Second, to believe that you could give some few credit rating agencies so much power without this sooner or later turning into the mother of all the systemic risks creation machine can only be explained with one word… naivety.Whether there were predatory subprime lenders or predatory subprime borrowers none of them would have gone anywhere had it no been for the credit rating agencies reinforcing the belief that risks are measurable and controllable.

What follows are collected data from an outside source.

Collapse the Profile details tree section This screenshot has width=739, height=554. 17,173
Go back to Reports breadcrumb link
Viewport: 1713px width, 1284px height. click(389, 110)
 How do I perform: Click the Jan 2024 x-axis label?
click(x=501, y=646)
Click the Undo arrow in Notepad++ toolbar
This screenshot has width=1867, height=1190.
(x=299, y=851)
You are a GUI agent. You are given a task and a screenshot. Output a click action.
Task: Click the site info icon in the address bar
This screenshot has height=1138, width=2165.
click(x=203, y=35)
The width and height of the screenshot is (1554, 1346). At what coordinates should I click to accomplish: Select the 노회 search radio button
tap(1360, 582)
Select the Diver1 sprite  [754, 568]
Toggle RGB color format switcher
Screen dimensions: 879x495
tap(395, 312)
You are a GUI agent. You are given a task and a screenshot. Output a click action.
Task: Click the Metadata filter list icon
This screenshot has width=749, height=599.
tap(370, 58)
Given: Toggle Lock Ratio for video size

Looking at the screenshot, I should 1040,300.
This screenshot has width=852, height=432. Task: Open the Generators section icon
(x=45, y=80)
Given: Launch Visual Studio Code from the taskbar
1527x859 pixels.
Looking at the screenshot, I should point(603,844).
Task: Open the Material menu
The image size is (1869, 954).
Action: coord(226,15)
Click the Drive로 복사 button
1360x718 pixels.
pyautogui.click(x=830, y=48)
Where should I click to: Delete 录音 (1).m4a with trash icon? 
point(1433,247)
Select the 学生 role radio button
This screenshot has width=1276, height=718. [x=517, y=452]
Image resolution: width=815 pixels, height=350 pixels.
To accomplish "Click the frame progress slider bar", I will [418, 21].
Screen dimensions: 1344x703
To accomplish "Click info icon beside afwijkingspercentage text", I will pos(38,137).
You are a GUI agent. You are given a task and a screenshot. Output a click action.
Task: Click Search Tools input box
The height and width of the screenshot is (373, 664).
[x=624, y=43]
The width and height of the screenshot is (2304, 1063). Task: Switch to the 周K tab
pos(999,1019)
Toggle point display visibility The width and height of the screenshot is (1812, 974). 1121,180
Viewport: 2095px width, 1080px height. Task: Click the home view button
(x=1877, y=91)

And so, before we tackle and solve the above, the financial tsunamis will hit upon us time and time again.

August 20, 2007

It is not about to little or too much but about the right or the wrong regulation

Sir, Barney Frank, the chairman of the House Financial Services Committee says in “A (sub)prime argument for more regulation” August 20, that “the subprime crisis demonstrates the serious negative economic and social consequences that result from too little regulation”. He is wrong. The question should not be about too little or too much regulation but about the right or the wrong regulation. At this moment there should be no doubt that what leveraged the very local subprime mortgages problem into what seems to be a global crisis, was having empowered the credit rating agencies to explicitly or implicitly impose so much of their criteria on the markets, and that was ordered by the regulators.

I am not against credit rating agencies. Of course I will use them. But please unshackle the markets from having to use them.